The Van Gogh Method
For the past couple of weeks, I’ve been a little preoccupied with–get ready, it’s shocking–school work. For those of you who haven’t heard my long, tired spiel already, the reason I get to travel around Europe this summer is to work on an independent study abroad project. My idea was to basically retrace the life of Vincent Van Gogh. Backwards, from Arles to Zundert. Along the way, I would write my own creative stuff, trying to put his super-emotional, tortured-soul sentiment into poetry.
I have to admit, Van Gogh is exhausting. Spending even an hour concentrating on his haywire feelings and catastrophic creativity makes me feel like silly putty for the rest of the day. Confession–when I first walked into the Van Gogh Museum a month ago, I watched the introductory video, made it halfway around the first floor, and walked out.

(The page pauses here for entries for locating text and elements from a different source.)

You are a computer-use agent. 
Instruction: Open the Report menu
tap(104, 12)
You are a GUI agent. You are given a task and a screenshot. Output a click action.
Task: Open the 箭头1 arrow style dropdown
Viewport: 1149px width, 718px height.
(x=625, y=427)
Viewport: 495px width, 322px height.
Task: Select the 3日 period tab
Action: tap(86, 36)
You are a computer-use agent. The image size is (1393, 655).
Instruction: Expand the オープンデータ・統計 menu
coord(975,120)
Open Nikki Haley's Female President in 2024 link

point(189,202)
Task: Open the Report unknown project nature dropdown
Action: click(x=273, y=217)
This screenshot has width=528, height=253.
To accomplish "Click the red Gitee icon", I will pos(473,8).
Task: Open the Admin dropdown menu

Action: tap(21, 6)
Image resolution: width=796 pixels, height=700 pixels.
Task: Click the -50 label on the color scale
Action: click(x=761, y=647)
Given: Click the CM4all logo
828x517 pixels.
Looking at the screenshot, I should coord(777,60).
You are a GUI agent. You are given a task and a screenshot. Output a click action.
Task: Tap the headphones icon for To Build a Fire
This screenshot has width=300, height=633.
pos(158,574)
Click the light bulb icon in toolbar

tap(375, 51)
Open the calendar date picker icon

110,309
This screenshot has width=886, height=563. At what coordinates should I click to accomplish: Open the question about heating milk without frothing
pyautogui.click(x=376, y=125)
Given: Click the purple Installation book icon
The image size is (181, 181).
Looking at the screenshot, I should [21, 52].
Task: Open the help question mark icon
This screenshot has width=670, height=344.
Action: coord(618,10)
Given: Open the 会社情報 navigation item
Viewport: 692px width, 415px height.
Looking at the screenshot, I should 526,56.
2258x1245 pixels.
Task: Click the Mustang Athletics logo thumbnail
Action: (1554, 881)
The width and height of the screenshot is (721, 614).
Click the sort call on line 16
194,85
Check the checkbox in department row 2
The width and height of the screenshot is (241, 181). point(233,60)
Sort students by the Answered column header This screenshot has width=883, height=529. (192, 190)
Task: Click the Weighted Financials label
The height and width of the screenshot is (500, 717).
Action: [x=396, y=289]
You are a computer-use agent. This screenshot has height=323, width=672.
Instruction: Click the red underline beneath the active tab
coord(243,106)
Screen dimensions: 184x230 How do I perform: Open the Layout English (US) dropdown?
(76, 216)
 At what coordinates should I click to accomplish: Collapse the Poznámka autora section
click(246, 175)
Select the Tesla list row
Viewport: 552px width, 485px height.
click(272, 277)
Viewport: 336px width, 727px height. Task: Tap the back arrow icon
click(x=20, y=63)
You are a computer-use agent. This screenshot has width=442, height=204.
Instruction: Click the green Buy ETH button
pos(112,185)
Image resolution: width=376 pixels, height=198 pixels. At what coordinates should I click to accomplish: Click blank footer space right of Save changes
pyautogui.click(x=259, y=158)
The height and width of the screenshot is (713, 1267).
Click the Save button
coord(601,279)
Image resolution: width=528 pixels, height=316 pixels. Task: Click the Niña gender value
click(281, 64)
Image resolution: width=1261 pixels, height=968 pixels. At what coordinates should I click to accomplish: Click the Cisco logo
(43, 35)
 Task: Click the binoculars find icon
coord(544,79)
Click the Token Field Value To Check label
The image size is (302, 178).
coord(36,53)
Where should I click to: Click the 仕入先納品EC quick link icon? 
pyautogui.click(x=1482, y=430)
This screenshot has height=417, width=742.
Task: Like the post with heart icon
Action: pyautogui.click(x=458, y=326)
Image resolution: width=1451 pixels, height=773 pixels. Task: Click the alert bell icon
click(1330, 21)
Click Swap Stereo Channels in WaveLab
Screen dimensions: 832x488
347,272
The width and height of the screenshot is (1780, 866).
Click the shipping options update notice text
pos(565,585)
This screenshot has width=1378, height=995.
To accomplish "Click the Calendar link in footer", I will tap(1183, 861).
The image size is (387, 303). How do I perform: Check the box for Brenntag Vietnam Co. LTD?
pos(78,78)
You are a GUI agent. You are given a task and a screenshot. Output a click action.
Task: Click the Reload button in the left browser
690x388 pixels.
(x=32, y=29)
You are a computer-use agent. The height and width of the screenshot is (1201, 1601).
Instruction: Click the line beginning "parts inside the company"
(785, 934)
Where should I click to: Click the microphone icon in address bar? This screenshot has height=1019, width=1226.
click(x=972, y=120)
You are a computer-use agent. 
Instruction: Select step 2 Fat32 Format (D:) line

I promptly bought a bag of paprika-flavored chips at the Albert Heijn down the street, and sat in the park, loathing my own inadequacy and eating my feelings.
It would be cheesily reassuring to write that I then wiped the orange crumbs from my hands and face, grabbed my precious Moleskine, and marched back to the museum, where I wrote a 10-page epic poem that is currently awaiting publication. Unfortunately, that’s not the Van Gogh Method of problem solving. The Van Gogh Method goes something a bit more like this:
1. Feel surge of positive energy from nature
2. Come up with new project idea
3. Tell all your friends and family that you are half-way to success
4. Begin project
5. Good-naturedly muddle through early obstacles
6. Expect praise from friends and family about how good-naturedly you’ve been muddling through obstacles
7. Begin to feel unsatisfied with friends, family, and project
8. Blame as many other people as possible
9. Abandon project and go walking for 40 miles without shoes and/or remove ear
You see why it’s hard to get work done.
The last week or so in Amsterdam, I was having about as much success as Van Gogh himself, circa 1880. Luckily, I was able to relocate, just south of Barcelona. Being a bit farther away from my combined research topic and source of inspiration is proving to be very beneficial. Barcelona may have nothing to do with Van Gogh exactly, but he was a big believer in traveling and working outside. Granted, he preferred to talk punishingly long walks alone in the winter, and I took a high speed train, but hey. That’s just my method.
P.S. Since that first day, I have been able to make it up to the third and final floor of the museum on two separate occasions.